Ion is looking at me strangely. “I scanned you yesterday,” he says. “In the bar. I only got the arm and some weirdshit at the base of your spine.”
Base of my spine?
“Soft implant,” I tell him.
Now I’ve got Franc and the others looking at me weirdly as well. Soft implants are illegal, punishable by death. Real death, the kind that wipes out all copies. Assuming you’re rich enough to make copies in the first place, which I’m not and probably never will be.
“It’s a long story.”
And it’s a story I’m not going to tell. The three days in Farlight while the kyp bedded in are still real enough to mess with my dreams.
You can hear me?
Yes. I can hear you…
I can take down that high fighter. The boy is podgy, fevered, and nervous. With his sweat-stained uniform and Death’s Head patch he looks like a kid caught dressing up; the others are starting to look like soldiers.
You know, he says. Don’t you?
I nod. How did you get involved with Franc?

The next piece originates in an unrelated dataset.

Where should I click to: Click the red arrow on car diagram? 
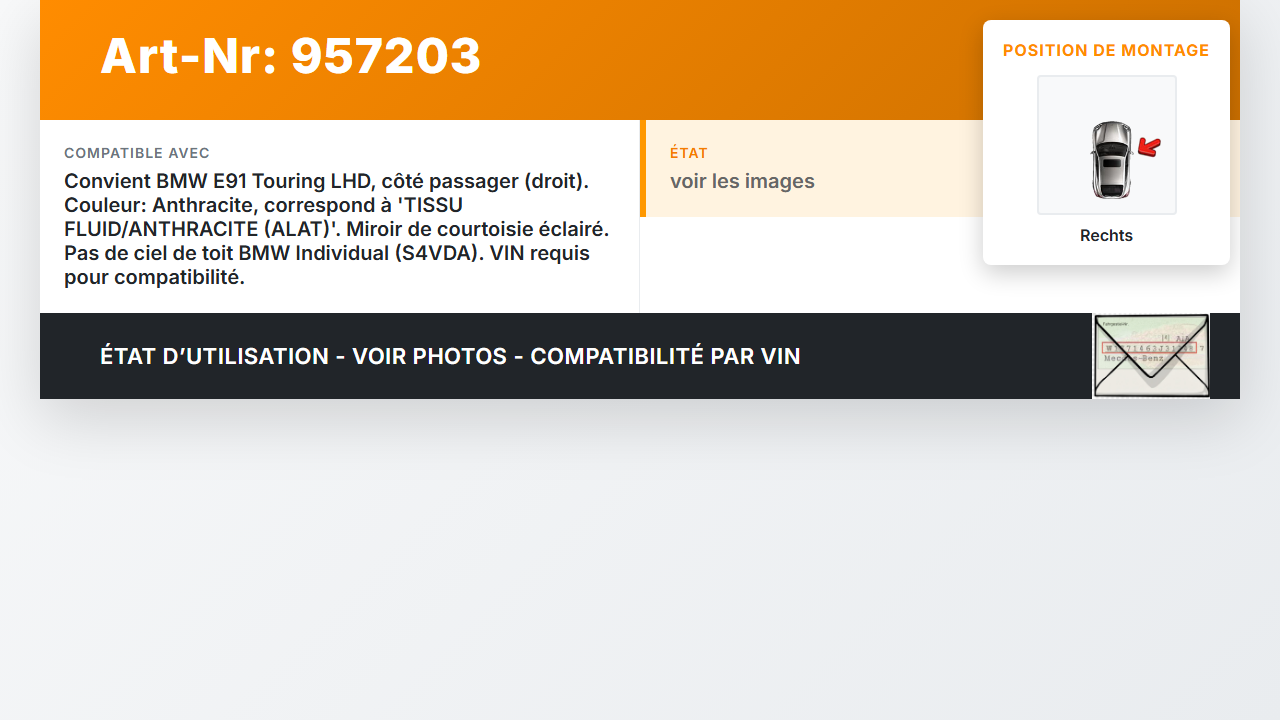pos(1149,148)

My family owned her. Haze looks embarrassed, and I realize how little I understand about his world. We played together as children…
All of this is wrong, he adds. The war, people starving, people owning each other or paying others to fight for them. People like you and me. Haze wonders if he can say it, decides he can.
We shouldn’t exist.
Oh fuck…
I have a rebel NewlyMade, camped out in a foxhole a hundred yards from a landing jetty, with a battle about to begin. I wonder to myself how I’d explain it to the Aux if I just shot him here and now.
You don’t need to, says Haze. Order me, and I’ll do it myself.
Whose side are you really on?
His gaze flicks to Franc, Neen, and Shil. There’s no hesitation in his voice whatsoever. Theirs, he says.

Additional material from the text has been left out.